#### [Work to complete]
From the records below, output exactly the lines running from the line containing "Foire 2010 (842, 201)" through the line containing "L'association TERRES (867, 562)", and no others.

#### [Dataset]
---+---

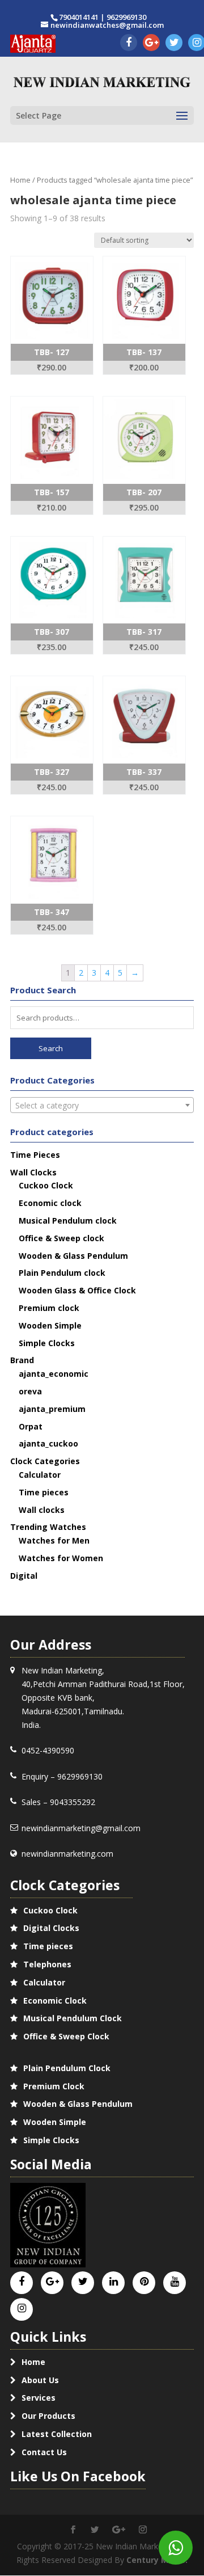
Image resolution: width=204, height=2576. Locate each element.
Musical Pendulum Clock (72, 2018)
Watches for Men (54, 1540)
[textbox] (102, 1106)
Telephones (47, 1964)
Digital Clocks (51, 1927)
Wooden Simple (50, 1325)
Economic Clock (55, 2000)
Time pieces (44, 1492)
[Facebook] (128, 43)
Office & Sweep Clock (66, 2036)
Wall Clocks (33, 1172)
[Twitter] (173, 43)
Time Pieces (35, 1154)
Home (20, 180)
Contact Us (44, 2452)
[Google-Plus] (151, 43)
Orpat (30, 1426)
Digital (23, 1575)
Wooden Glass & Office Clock (77, 1290)
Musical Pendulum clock (68, 1220)
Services (39, 2397)
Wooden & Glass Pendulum (73, 1255)
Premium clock (49, 1307)
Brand (22, 1360)
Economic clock (50, 1203)
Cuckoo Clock (46, 1185)
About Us (40, 2380)
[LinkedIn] (113, 2281)
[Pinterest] (144, 2281)
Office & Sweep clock (61, 1238)
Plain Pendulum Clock (66, 2068)
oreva (30, 1391)
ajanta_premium (52, 1408)
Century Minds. (157, 2559)
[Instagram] (22, 2308)
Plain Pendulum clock (62, 1272)
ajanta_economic (53, 1373)
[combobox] (102, 1105)
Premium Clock (53, 2086)
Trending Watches (48, 1526)
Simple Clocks (47, 1343)
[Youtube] (175, 2281)
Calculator (40, 1474)
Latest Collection (57, 2434)
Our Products (48, 2415)
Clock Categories (45, 1461)
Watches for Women (61, 1558)
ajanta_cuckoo (48, 1443)
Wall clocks (42, 1509)
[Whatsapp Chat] (176, 2548)
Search (51, 1048)
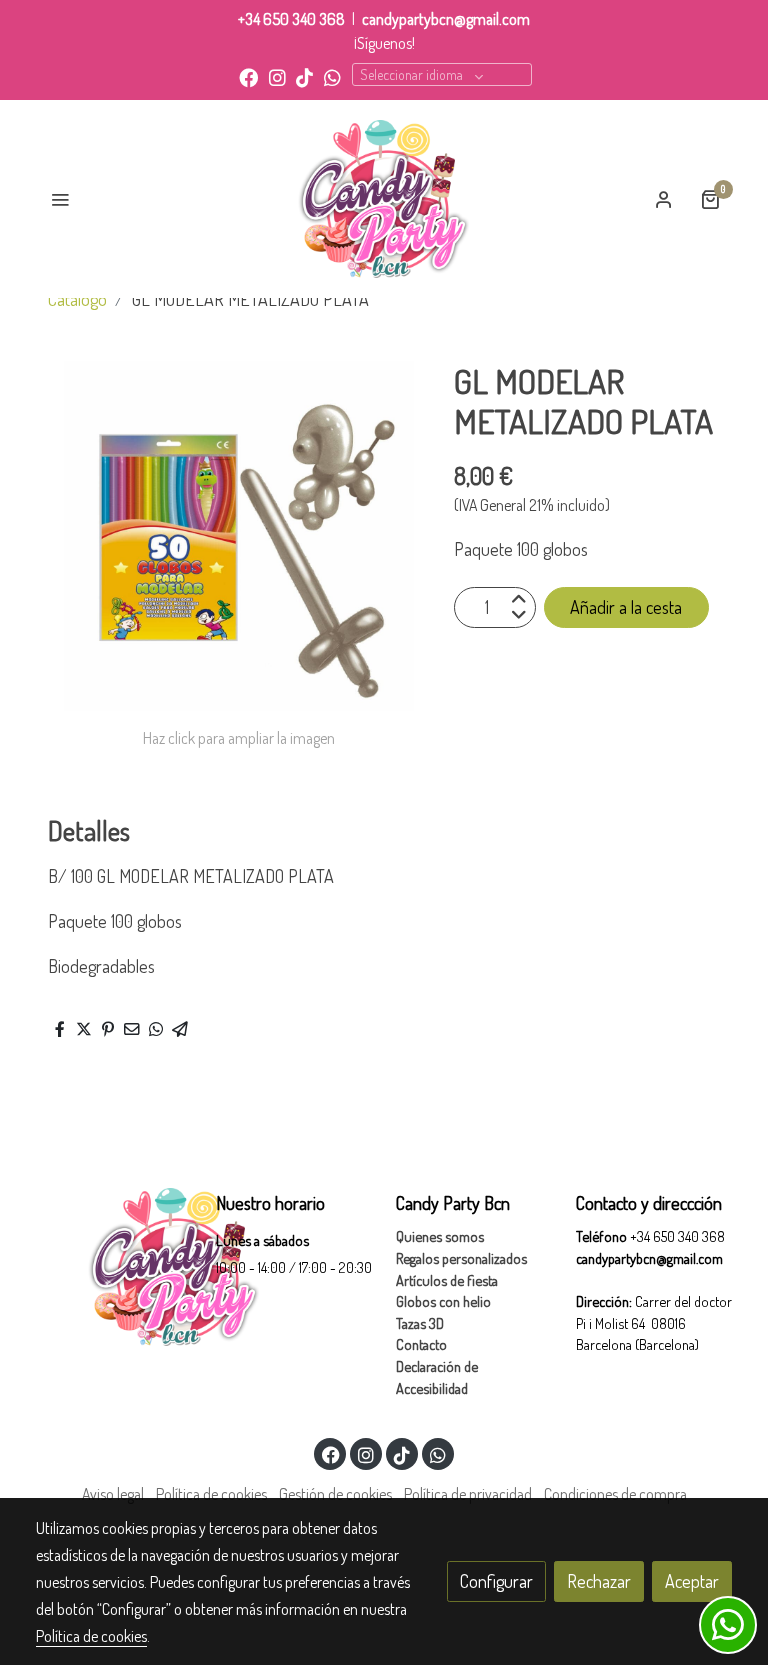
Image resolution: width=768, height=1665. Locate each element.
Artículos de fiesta (447, 1280)
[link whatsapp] (332, 76)
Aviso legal (113, 1494)
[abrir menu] (60, 199)
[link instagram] (277, 76)
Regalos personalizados (461, 1258)
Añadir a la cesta (626, 607)
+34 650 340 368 (291, 19)
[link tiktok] (304, 76)
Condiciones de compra (615, 1494)
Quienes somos (440, 1236)
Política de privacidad (468, 1494)
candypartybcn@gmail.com (446, 19)
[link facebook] (248, 76)
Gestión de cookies (335, 1494)
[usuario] (664, 199)
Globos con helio (443, 1301)
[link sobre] (114, 1267)
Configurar (496, 1581)
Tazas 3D (420, 1323)
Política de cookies (211, 1494)
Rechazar (599, 1581)
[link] (384, 199)
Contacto (421, 1344)
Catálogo (77, 299)
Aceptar (692, 1581)
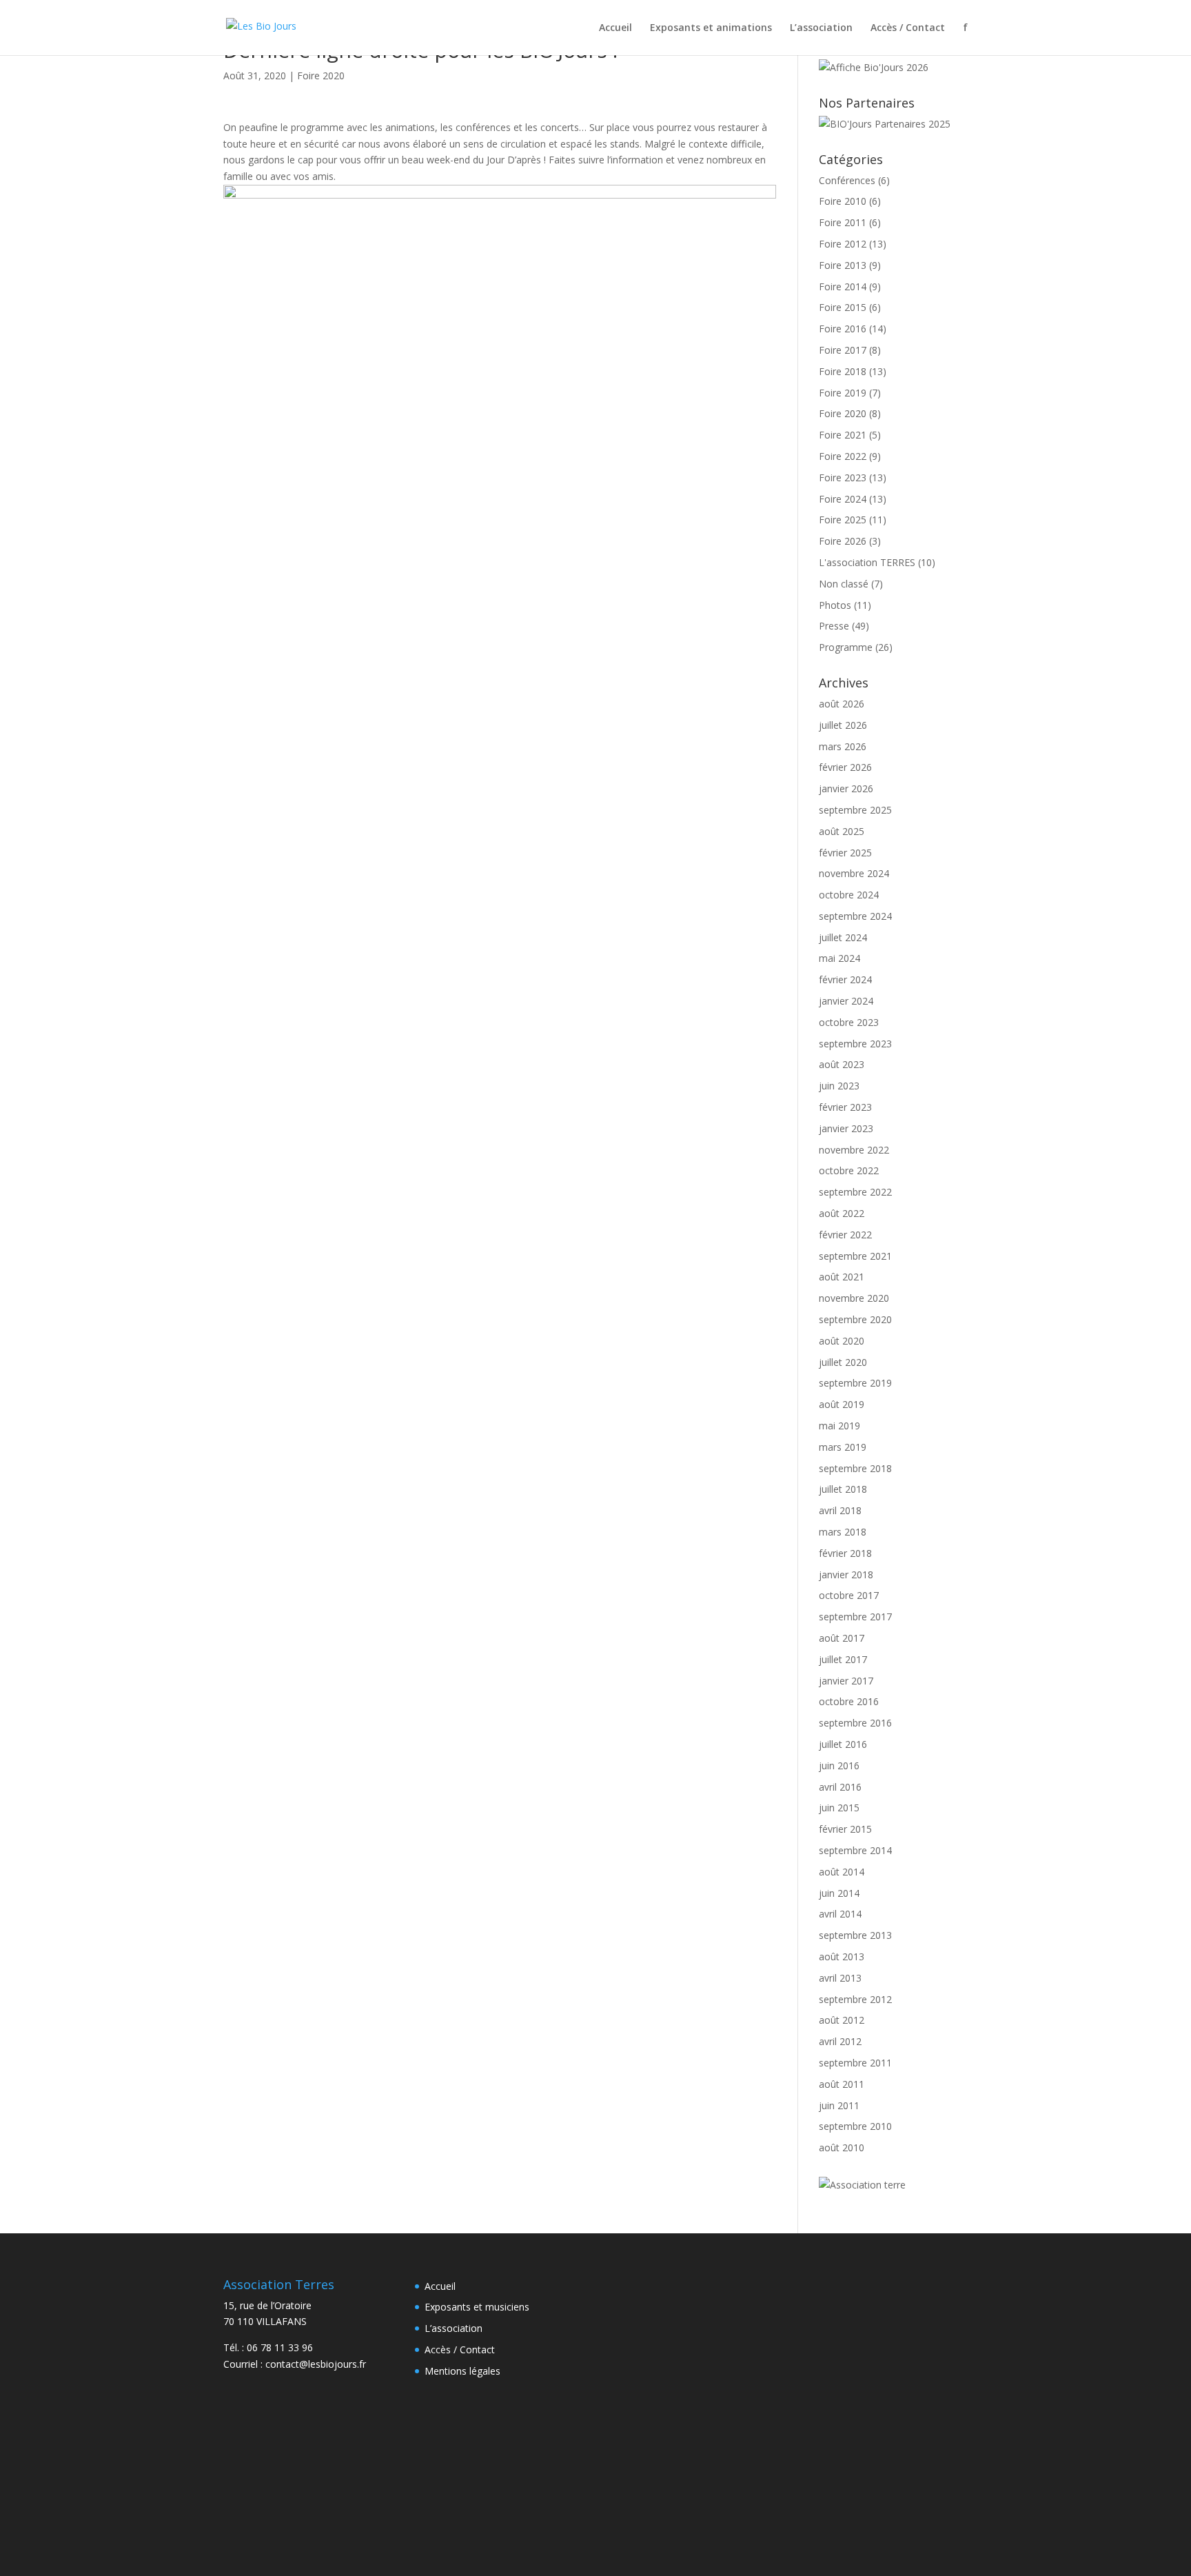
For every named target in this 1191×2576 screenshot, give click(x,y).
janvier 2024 (846, 1000)
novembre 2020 (854, 1298)
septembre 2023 (855, 1043)
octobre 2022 (849, 1170)
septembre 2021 (855, 1255)
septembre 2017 (855, 1616)
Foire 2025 (842, 519)
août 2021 (841, 1276)
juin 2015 (839, 1807)
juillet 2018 (843, 1489)
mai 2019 (839, 1425)
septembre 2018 (855, 1468)
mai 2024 (839, 958)
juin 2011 (839, 2105)
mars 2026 (842, 746)
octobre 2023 (849, 1022)
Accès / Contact (908, 28)
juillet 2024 (843, 937)
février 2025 (845, 852)
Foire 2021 (842, 434)
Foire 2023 (842, 477)
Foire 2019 (842, 392)
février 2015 (845, 1828)
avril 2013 (840, 1977)
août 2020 (841, 1340)
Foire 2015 (842, 307)
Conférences (847, 180)
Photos (835, 605)
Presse (834, 625)
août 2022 (841, 1213)
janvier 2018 (846, 1574)
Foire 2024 (842, 498)
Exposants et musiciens (477, 2306)
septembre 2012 (855, 1999)
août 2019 (841, 1404)
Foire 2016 (842, 328)
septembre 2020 (855, 1319)
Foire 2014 (842, 286)
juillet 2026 (843, 725)
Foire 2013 (842, 265)
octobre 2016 (849, 1701)
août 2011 (841, 2084)
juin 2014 (839, 1893)
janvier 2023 (846, 1128)
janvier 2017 (846, 1680)
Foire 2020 (321, 75)
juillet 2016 (843, 1744)
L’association (821, 28)
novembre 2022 (854, 1149)
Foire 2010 (842, 201)
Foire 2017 (842, 349)
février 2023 (845, 1107)
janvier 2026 (846, 788)
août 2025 (841, 831)
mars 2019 (842, 1446)
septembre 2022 (855, 1191)
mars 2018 (842, 1531)
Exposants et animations (711, 28)
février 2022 (845, 1234)
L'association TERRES (867, 562)
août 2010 (841, 2147)
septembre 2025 (855, 809)
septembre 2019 (855, 1382)
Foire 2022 (842, 456)
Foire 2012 (842, 243)
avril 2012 (840, 2041)
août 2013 (841, 1956)
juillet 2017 (843, 1659)
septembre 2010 (855, 2126)
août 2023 (841, 1064)
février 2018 (845, 1553)
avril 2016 (840, 1786)
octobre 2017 (849, 1595)
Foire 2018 (842, 371)
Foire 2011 (842, 222)
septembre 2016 (855, 1722)
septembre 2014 (855, 1850)
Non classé (843, 583)
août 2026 (841, 703)
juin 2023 (839, 1085)
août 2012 (841, 2019)
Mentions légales (462, 2370)
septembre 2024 (855, 916)
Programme (846, 647)
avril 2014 (840, 1913)
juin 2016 (839, 1765)
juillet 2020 (843, 1362)
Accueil (615, 28)
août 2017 (841, 1637)
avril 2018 (840, 1510)
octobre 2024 (849, 894)
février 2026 (845, 767)
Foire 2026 (842, 540)
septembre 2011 (855, 2062)
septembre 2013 (855, 1935)
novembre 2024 (854, 873)
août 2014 (841, 1871)
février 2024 (845, 979)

---+---

#### [Response box]
Foire 2010 (842, 201)
Foire 2017 (842, 349)
février 2023 (845, 1107)
janvier 2026 (846, 788)
août 2025 (841, 831)
mars 2019 (842, 1446)
septembre 2022 (855, 1191)
mars 2018 (842, 1531)
Exposants et animations (711, 28)
février 2022 (845, 1234)
L'association TERRES (867, 562)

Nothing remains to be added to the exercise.